Conclusion

For some health and care settings, the requirement for wireless telecommunication network coverage may be simply to allow external network coverage (such as outdoor commercial 4G and 5G networks provided by MNOs) to penetrate the building. For example, when medical equipment or clinical and administrative devices need a commercial 4G signal to send and receive data, or when patients need to use their personal smart phone to contact relatives or for entertainment.

For other health and care settings, the requirement for wireless telecommunication network coverage may be more complex. Today’s hospitals require almost total wireless telecommunication network coverage. Medical equipment, patient monitors, physicians, clinicians, nurses and patients must be within range of wireless networks throughout the hospital building. The most common wireless communication technology requirements are Wi-Fi, 4G, 5G, IoT, RFID and Bluetooth.

Addressing wireless communication requirements at the earliest possible stage will help avoid additional construction costs, additional effort from technicians and installers, lengthier and more complex implementations, delays in service provision, delays to the overall construction project, and potentially reduced performance. This principle applies equally to GP surgeries, care homes, community health centres and major hospitals.

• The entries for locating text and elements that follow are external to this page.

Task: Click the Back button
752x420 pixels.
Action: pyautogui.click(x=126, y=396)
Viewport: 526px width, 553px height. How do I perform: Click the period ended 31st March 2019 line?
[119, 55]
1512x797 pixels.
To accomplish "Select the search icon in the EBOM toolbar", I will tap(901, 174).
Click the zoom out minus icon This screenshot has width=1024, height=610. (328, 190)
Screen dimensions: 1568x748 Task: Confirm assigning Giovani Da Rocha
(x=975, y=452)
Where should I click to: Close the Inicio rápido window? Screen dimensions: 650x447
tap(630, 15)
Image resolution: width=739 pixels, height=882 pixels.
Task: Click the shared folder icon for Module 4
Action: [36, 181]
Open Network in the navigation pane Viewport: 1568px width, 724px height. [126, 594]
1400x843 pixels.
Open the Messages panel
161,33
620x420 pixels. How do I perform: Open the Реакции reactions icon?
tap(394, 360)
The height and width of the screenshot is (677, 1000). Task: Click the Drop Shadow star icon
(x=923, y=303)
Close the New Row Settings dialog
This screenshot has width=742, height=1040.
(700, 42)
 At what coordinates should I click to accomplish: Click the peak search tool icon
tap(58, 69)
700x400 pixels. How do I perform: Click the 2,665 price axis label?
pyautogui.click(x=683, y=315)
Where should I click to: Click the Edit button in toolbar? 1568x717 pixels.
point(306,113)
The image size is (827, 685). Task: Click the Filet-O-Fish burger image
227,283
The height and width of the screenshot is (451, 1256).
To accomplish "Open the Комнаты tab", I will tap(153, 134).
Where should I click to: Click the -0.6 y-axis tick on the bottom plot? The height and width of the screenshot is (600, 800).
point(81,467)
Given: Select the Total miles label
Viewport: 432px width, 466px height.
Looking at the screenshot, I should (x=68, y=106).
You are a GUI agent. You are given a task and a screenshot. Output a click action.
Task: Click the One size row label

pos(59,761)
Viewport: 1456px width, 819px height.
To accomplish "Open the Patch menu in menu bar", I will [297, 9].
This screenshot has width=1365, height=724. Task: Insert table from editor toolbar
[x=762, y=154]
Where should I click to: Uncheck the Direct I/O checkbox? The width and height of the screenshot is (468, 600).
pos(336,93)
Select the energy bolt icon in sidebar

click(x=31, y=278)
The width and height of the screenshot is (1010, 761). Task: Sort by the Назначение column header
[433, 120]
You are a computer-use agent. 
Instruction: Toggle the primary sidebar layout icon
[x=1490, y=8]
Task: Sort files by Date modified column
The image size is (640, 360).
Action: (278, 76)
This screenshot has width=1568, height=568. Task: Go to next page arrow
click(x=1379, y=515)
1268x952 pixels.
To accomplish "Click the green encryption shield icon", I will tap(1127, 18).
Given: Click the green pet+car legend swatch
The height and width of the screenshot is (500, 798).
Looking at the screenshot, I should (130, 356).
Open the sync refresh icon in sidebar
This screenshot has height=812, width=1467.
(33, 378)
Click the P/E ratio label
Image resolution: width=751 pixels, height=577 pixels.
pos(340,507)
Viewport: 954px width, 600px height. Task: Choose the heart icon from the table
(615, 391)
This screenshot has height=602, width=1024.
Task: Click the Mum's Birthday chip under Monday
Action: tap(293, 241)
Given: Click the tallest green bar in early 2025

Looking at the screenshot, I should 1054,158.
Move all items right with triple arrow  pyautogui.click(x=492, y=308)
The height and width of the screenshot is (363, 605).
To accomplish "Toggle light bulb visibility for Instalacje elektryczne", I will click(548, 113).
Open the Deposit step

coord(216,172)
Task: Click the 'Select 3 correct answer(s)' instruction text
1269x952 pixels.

Factors that impact coverage and should be considered in any new build or refurbishment include:

Clutter profile effect

The materials used to construct hospitals and other health and care settings generally hinder or block the propagation of radio frequencies. The extent to which construction materials affect propagation and cause signal loss is known as the clutter profile effect and is caused by transmission, diffraction, reflection and refraction. This factor impacts projects that require only ‘outside-in’ commercial coverage and projects that require indoor Wi-Fi and mobile networks.

Structural isolation

Aluminium facades and treated glass windows typical of many modern buildings can provide 40–70 dB of isolation and are efficiently shielded even when situated close to a commercial macro site. This is desirable when seeking structural isolation e.g. for a private network, but undesirable when seeking commercial coverage e.g. in a care home or waiting room. This factor therefore impacts projects that require only ‘outside-in’ commercial coverage and projects that require indoor Wi-Fi and mobile networks.

The corridor effect

Corridors should have cable trays and conduits to provide easy access to cables. Interior walls and doors should be constructed from light materials to enable signals to penetrate rooms. Corridors should be free from obstacles that prevent line of sight between antennas, access points and rooms. False ceilings should be constructed from light materials to minimise signal loss.

Fire zones

Fire zones cause major signal degradation. The pattern, number, and location of fire zones should be considered from a wireless coverage perspective as well as a health and safety perspective.
Emergency Departments, Operating Theatres and Intensive Care Units: Consultation with the hospital’s key stakeholders will help identify health and safety requirements and medical regulations that affect the wireless network design and distribution plans.

Emergency departments, operating theatres and intensive care units

Consultation with the hospital’s key stakeholders will help identify health and safety requirements and medical regulations that affect the wireless network design and distribution plans.

Internal interference for example radiology

Antennas should be installed at least 2m away from sources of radiation. A greater number of antennas will be required as the spacing between them will be relatively short to counter the effects of interference.

Not-spots

Hospitals and other larger health and care settings must eliminate coverage ‘not-spots’. Wireless networks must provide an adequate service throughout the building including lifts, stairwells, basements, bathrooms and toilets.

These factors should be considered at the earliest possible stage and then throughout the RIBA Plan of Work. An RF expert should be utilised to implement a Radio Frequency Engineering Methodology (RFEM) such as the model summarised below.

Applying this methodology from the outset will ensure an efficient and cost-effective build process, mitigating the need for costly and timely re-work at a later stage.